Wednesday, July 15, 2009

Mmm...Blueberry Oatmeal

Well, it's Wednesday.  That means my day off.  Haha.  That's right.  For whatever reason the owners do not wish to have the fitness place cleaned on Wednesdays.  So, I usually take this time to pick up a little around the house, do some sweeping and cleaning here.  Every-now-and-then I will go out to get away from it all such as going hiking on Roan Mountain.  

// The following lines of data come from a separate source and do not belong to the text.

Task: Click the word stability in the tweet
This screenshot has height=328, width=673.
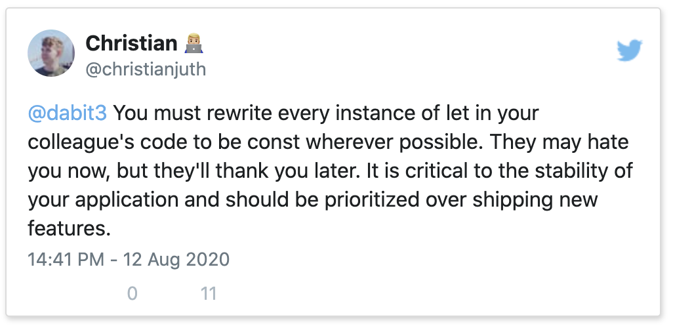Action: point(571,171)
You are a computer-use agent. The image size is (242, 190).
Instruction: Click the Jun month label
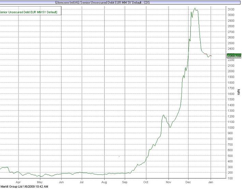(x=61, y=182)
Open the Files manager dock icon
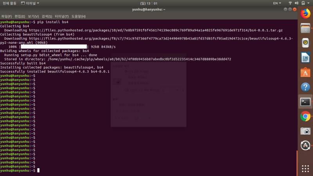 (x=305, y=28)
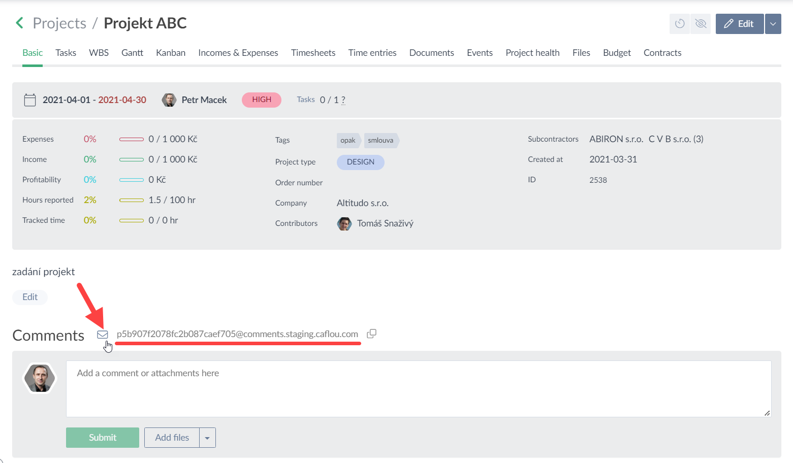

I get to have my second interview in over a year this Friday.  I have to drive 4.5 hours to Lexington, KY.  I'm staying at my brother's for the night and then on Friday, going to Frankfort (aka: The State Capital of KY).  I have to go before the Oral Interview Board with the Kentucky State Police for the position of Commercial Vehicle Enforcement Officer I.  I am not sure what to expect.  I'm looking forward to doing an interview.  But I'm not going to get my hopes up.  Those who know me and my personality would probably say that I don't fit the mold of a typical cop.  I would have to agree.  So with my various part-time work experience, youth ministry degree, non-military, non-security guard, non-law enforcement experience, I get to present myself to them.  

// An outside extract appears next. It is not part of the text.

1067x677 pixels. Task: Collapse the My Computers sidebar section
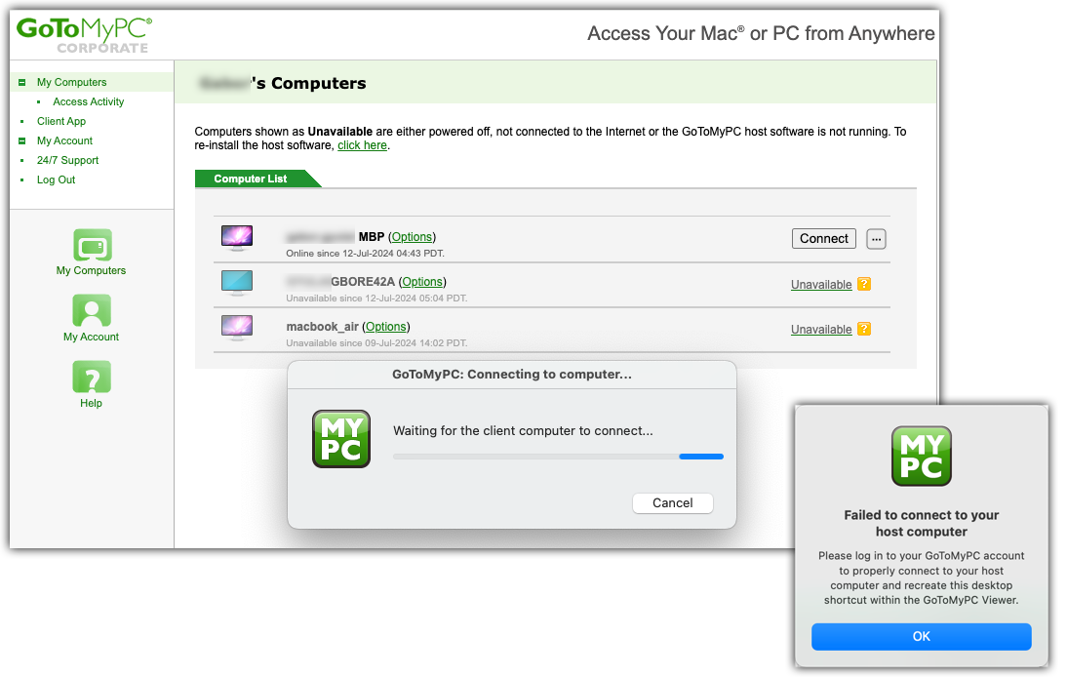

I have written a few letters to 5 various employees for the Cincinnati Reds about any possible employment.  I figured since baseball and the Reds are a huge passion of mine, why not see if I can get some type of FT gig with them.  I wrote to the head groundskeeper, the head of community relations, and then the top three guys who run the Reds organization about chaplaincy and business operations possibilities.  I figured it couldn't hurt.  The worse thing that could happen is to never hear anything back or get told "no."  And I'm used to that so that's no big loss on my part.  

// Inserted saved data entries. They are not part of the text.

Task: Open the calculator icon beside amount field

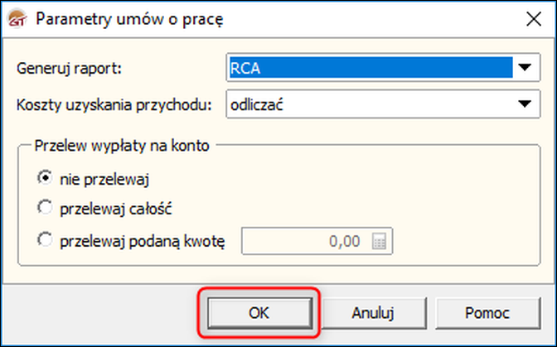Action: coord(380,242)
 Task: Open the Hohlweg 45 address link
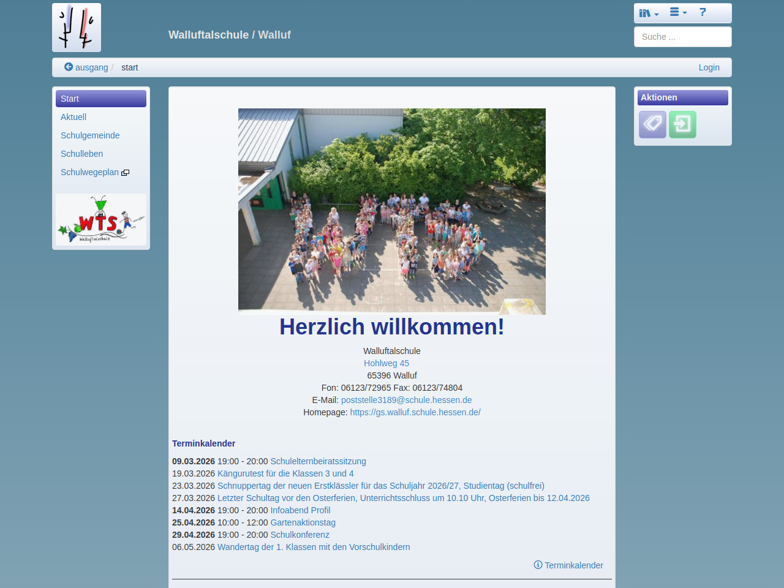[x=386, y=363]
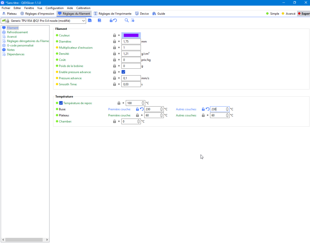Open the search settings magnifier icon
The height and width of the screenshot is (243, 310).
tap(126, 21)
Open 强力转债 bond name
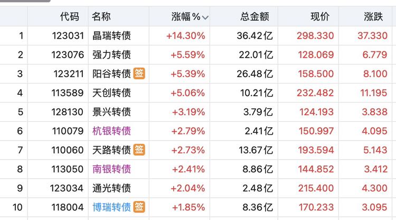 (x=111, y=54)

One big part of my outlook concerning all the jobs I apply to is this: I give it to God.  I tell Him that if this isn't what He has in store for me or how He wants to use me for His purpose then to keep the door closed with that job.  Give it to the person who needs the job more.  Give it to the father of three who is trying to figure out how to make ends meet.  So with these hundreds of jobs I've applied to, I know that me getting rejected is an answered prayer.  Sure it stinks at times when I think in terms of worldly, fleshly pleasures/desires/wants but I quickly remind myself that He is in control and He did answer my prayer.  So in my continued, ambitious pursuit of getting some form of career started, I know He is preparing me for something far bigger and better than I can come up with in my own thinking.  He (God) has something great in store.  

So I'm thinking for the interview, I will walk in with a sweet handle bar 'stache and my aviators on to show them that I can at least look the part.  What do you think??